12 February 2007
20 July 2014
6 January 2014
20 January 2014
24 July 2014
28 April 2014
The private client world is changing. The UK tax system, despite being grounded in a heavy mass of black letter law, can be extremely difficult to pin down. Underneath apparently arid and technical rules lie subtle developments. The challenges to clients of all levels of wealth are constantly shifting and their advisers have to adapt accordingly. Tax is not necessarily boring, it is certainly not certain, and it is not always fair.
There is no shortage of examples, such as the oblique but aggressive attack on trusts perpetrated by the Chancellor in the last budget. Unannounced, it was imposed summarily, without so much as the courtesy of consultation. Only now, following recent HM Revenue & Customs (HMRC) research, does there appear to be recognition that trusts are not inherently objectionable. Misconceived legislation has necessitated urgent and creative responses across the profession.
A particularly controversial example from late 2006 is the HMRC special commissioners' dismissal of Robert Gaines-Cooper's preliminary appeal against the HMRC authorities, which has provoked considerable consternation.
The background to the case is roughly as follows. The UK bases its jurisdiction to tax on two key factors - residence and domicile. Residence is where you live and domicile is where your permanent home is located. The importance of identifying an individual's residence and domicile status cannot be overstated, as this determines exposure to the key UK taxes - income tax, capital gains tax and inheritance tax. In a nutshell, being able to argue non-resident or non-domiciled status is a nuclear weapon in a potential taxpayer's arsenal. Unsurprisingly, HMRC increasingly scrutinises such claims with care.

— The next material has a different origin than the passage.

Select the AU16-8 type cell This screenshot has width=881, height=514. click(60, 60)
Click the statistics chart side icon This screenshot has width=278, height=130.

The special commissioners rejected Gaines-Cooper's assertion that he was neither resident nor domiciled in the UK. This was notwithstanding the care taken by Gaines-Cooper to ensure that his visits to the UK averaged less than 91 days per year, which is the figure given in HMRC's guidance booklet IR20. IR20 contains detailed and clearly articulated guidance on when an individual will be regarded as resident in the UK. IR20 is not legally binding and expressly excludes its own application where an attempt is made to rely on it for tax avoidance, but it is generally regarded as a reliable and approachable guide to the analysis of UK residence.
Critically, when counting days for the 91-day test, IR20 provides that days of arrival and departure are ignored. For individuals with a peripatetic lifestyle - epitomised by Gaines-Cooper - this provision is extremely useful. If you come to the UK on a Monday morning and leave on a Friday, applying this rule means you have spent only three days in the UK. Gaines-Cooper, like many others, calculated his day count on this basis.
Night and day
The special commissioners considered that this gave a distorted picture of Gaines-Cooper's 'unusual' lifestyle. Central to this was the comparison between the number of days spent in the UK and in the Seychelles, where Gaines-Cooper claimed to be resident. They therefore declined to apply IR20, noting: "We must apply the law rather than the provisions of IR20."And, after pages of analysis on decades of Gaines-Cooper's life, they concluded that he had not relinquished UK residence. As part of their rationale for reaching this conclusion, they counted not days spent in the UK, but nights spent there. Unsurprisingly, this brought the average day count above the 91-day threshold. Just like Cinderella, by staying out past midnight Gaines-Cooper's riches took a turn for the worse.
The residence finding has attracted the most attention, but aspects of the rationale behind the domicile finding are also extremely concerning.
While his connections to the UK (and those of his wife) later in life had clearly increased, there were times when Gaines-Cooper maintained very few links with where he regarded as his former home. Yet the special commissioners refused to be swayed by this and, citing a Soren Kierkegaard quote from a prior case, they were of the view that, while life must be lived forwards, it can only be understood backwards.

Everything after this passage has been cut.